Required work:
Start at the top line and retype the data exactly through to the end.

[Saved data entries]
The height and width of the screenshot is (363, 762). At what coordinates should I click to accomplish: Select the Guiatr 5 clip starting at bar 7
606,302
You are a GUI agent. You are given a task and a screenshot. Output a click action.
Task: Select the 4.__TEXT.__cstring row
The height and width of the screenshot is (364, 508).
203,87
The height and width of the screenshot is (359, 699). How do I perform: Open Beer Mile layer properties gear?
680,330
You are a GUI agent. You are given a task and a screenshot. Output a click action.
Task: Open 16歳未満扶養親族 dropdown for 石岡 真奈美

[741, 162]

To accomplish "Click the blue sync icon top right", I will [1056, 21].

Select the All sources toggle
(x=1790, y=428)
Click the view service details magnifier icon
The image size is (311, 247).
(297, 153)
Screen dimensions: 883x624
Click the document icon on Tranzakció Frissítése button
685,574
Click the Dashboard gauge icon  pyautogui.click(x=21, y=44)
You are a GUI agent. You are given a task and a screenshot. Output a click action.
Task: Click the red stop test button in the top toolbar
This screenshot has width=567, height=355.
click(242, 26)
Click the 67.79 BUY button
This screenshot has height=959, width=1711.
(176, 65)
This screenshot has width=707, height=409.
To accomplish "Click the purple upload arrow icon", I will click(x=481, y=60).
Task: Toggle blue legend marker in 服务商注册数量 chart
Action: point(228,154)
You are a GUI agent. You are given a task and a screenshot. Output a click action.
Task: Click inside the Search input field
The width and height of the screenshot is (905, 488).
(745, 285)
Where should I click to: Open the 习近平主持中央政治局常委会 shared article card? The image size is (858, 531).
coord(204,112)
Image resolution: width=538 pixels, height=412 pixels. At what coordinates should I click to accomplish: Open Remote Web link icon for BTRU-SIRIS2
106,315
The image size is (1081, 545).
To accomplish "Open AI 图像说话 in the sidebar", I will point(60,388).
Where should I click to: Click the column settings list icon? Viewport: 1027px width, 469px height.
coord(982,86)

Output for this exercise:
The height and width of the screenshot is (363, 762). At what coordinates should I click to accomplish: Select the Guiatr 5 clip starting at bar 7
606,302
You are a GUI agent. You are given a task and a screenshot. Output a click action.
Task: Select the 4.__TEXT.__cstring row
The height and width of the screenshot is (364, 508).
203,87
The height and width of the screenshot is (359, 699). How do I perform: Open Beer Mile layer properties gear?
680,330
You are a GUI agent. You are given a task and a screenshot. Output a click action.
Task: Open 16歳未満扶養親族 dropdown for 石岡 真奈美

[741, 162]

To accomplish "Click the blue sync icon top right", I will [1056, 21].

Select the All sources toggle
(x=1790, y=428)
Click the view service details magnifier icon
The image size is (311, 247).
(297, 153)
Screen dimensions: 883x624
Click the document icon on Tranzakció Frissítése button
685,574
Click the Dashboard gauge icon  pyautogui.click(x=21, y=44)
You are a GUI agent. You are given a task and a screenshot. Output a click action.
Task: Click the red stop test button in the top toolbar
This screenshot has width=567, height=355.
click(242, 26)
Click the 67.79 BUY button
This screenshot has height=959, width=1711.
(176, 65)
This screenshot has width=707, height=409.
To accomplish "Click the purple upload arrow icon", I will click(x=481, y=60).
Task: Toggle blue legend marker in 服务商注册数量 chart
Action: point(228,154)
You are a GUI agent. You are given a task and a screenshot. Output a click action.
Task: Click inside the Search input field
The width and height of the screenshot is (905, 488).
(745, 285)
Where should I click to: Open the 习近平主持中央政治局常委会 shared article card? The image size is (858, 531).
coord(204,112)
Image resolution: width=538 pixels, height=412 pixels. At what coordinates should I click to accomplish: Open Remote Web link icon for BTRU-SIRIS2
106,315
The image size is (1081, 545).
To accomplish "Open AI 图像说话 in the sidebar", I will point(60,388).
Where should I click to: Click the column settings list icon? Viewport: 1027px width, 469px height.
coord(982,86)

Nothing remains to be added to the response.